— Provided data —
.....
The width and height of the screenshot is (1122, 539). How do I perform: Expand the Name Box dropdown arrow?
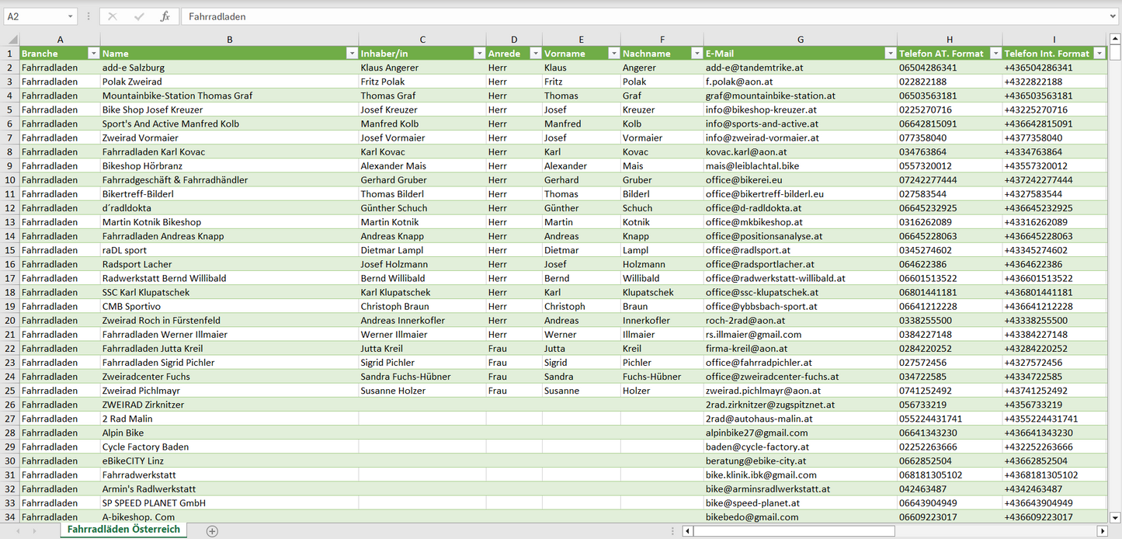pos(70,16)
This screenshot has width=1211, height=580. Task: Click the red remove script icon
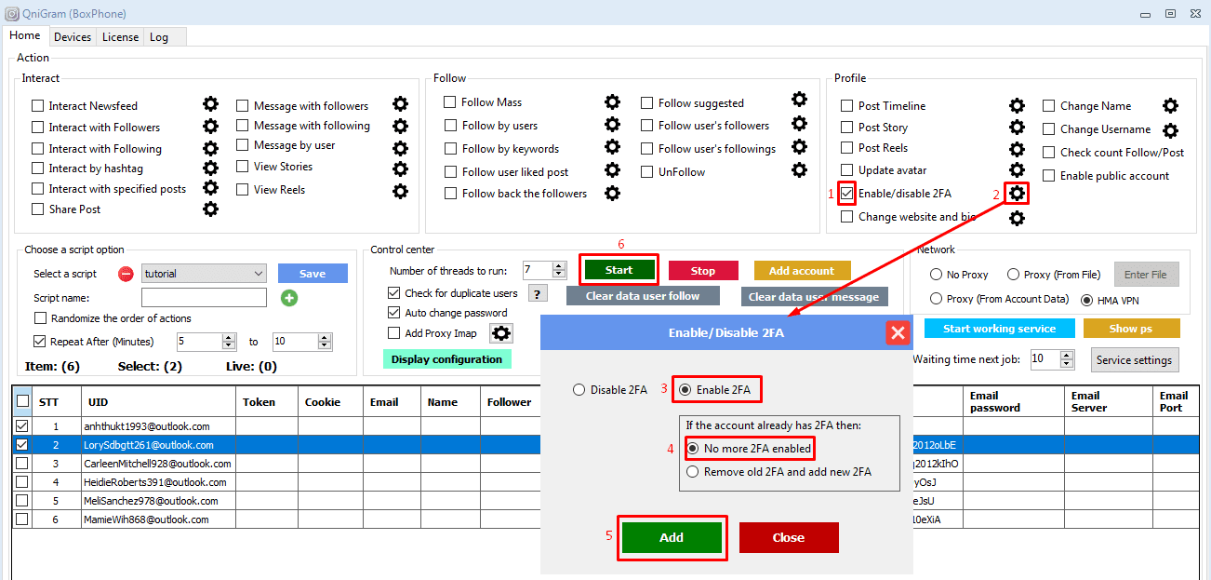click(x=126, y=274)
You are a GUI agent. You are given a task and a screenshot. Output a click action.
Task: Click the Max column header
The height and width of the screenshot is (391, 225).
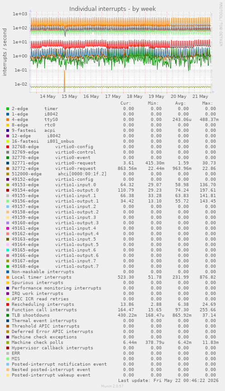coord(207,103)
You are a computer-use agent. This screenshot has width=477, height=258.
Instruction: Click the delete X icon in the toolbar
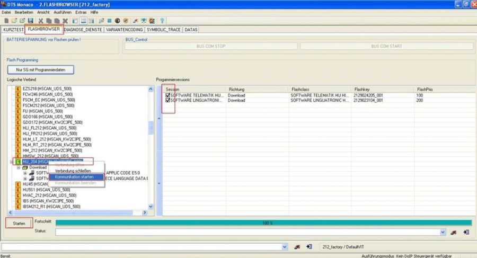pos(65,21)
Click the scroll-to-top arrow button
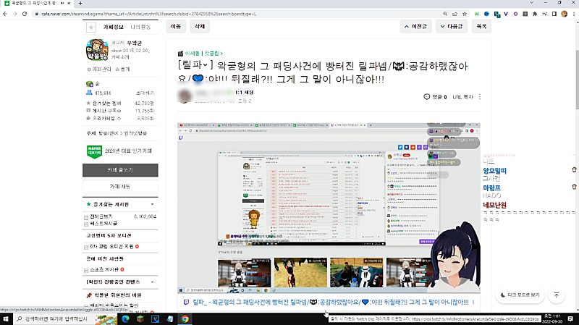This screenshot has height=325, width=579. tap(556, 295)
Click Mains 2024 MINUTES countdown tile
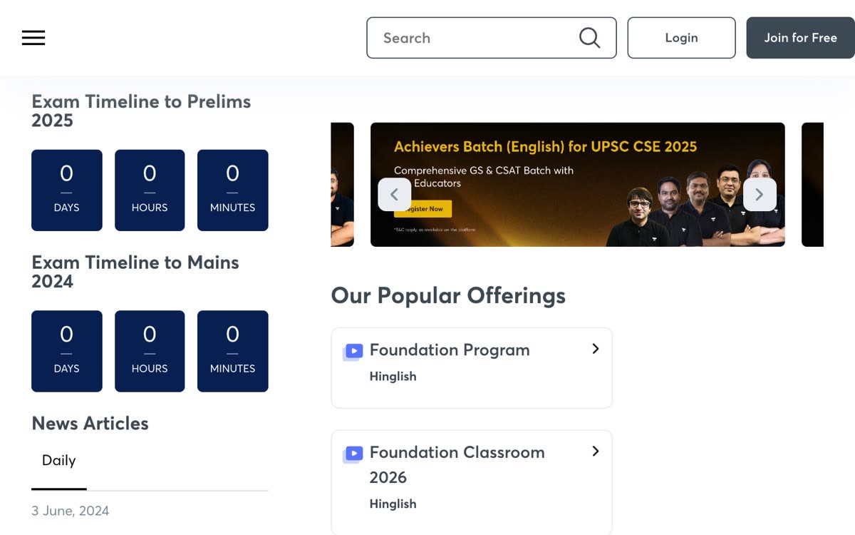 [233, 351]
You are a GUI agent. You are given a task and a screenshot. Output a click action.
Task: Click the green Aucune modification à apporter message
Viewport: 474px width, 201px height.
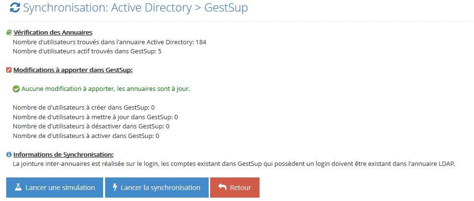coord(106,89)
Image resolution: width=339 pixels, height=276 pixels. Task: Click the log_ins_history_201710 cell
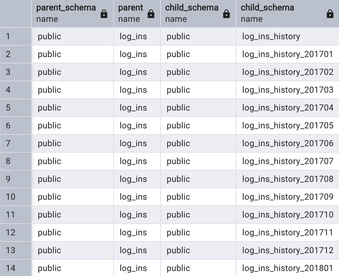click(288, 215)
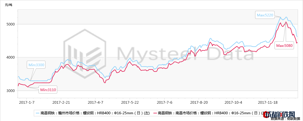Click the 2017-7-6 date label
303x121 pixels.
tap(164, 102)
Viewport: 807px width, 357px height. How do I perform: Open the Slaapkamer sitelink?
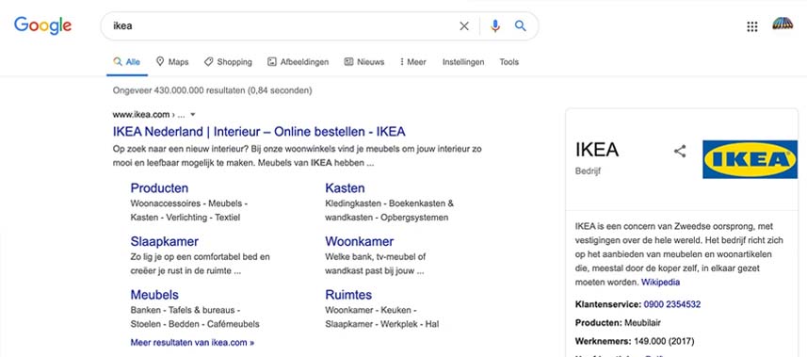[164, 241]
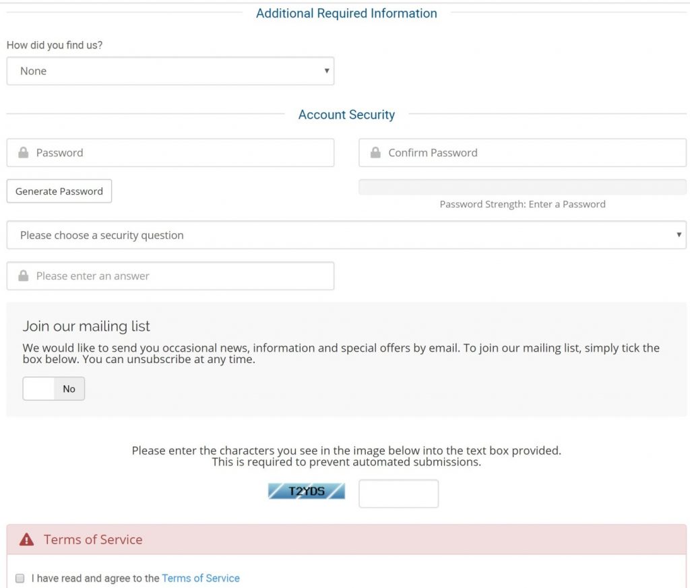Open the Terms of Service link

point(201,578)
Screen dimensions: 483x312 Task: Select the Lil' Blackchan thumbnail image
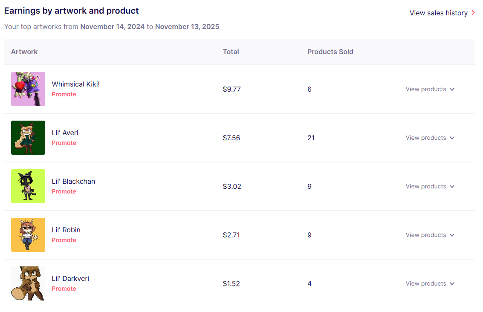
.....
— Task requirements —
Return the data exactly. Do not carry over any images.

— Answer box —
The width and height of the screenshot is (1122, 539). How do I perform: Expand the Name Box dropdown arrow?
pos(70,16)
This screenshot has width=1211, height=580. Task: Click the red remove script icon
click(x=126, y=274)
You are a GUI agent. You are given a task and a screenshot. Output a click action.
Task: Click the Max column header
The height and width of the screenshot is (391, 225).
coord(207,103)
You are a computer-use agent. This screenshot has width=477, height=258.
Instruction: Click the delete X icon in the toolbar
pos(65,21)
Click the scroll-to-top arrow button
This screenshot has height=325, width=579. tap(556, 295)
Click Mains 2024 MINUTES countdown tile
 [233, 351]
You are a GUI agent. You are given a task and a screenshot. Output a click action.
Task: Click the green Aucune modification à apporter message
Viewport: 474px width, 201px height.
coord(106,89)
Image resolution: width=339 pixels, height=276 pixels. Task: Click the log_ins_history_201710 cell
click(288, 215)
Click the 2017-7-6 date label
303x121 pixels.
tap(164, 102)
Viewport: 807px width, 357px height. How do I perform: Open the Slaapkamer sitelink?
[164, 241]
Open the Terms of Service link

point(201,578)
Screen dimensions: 483x312 Task: Select the Lil' Blackchan thumbnail image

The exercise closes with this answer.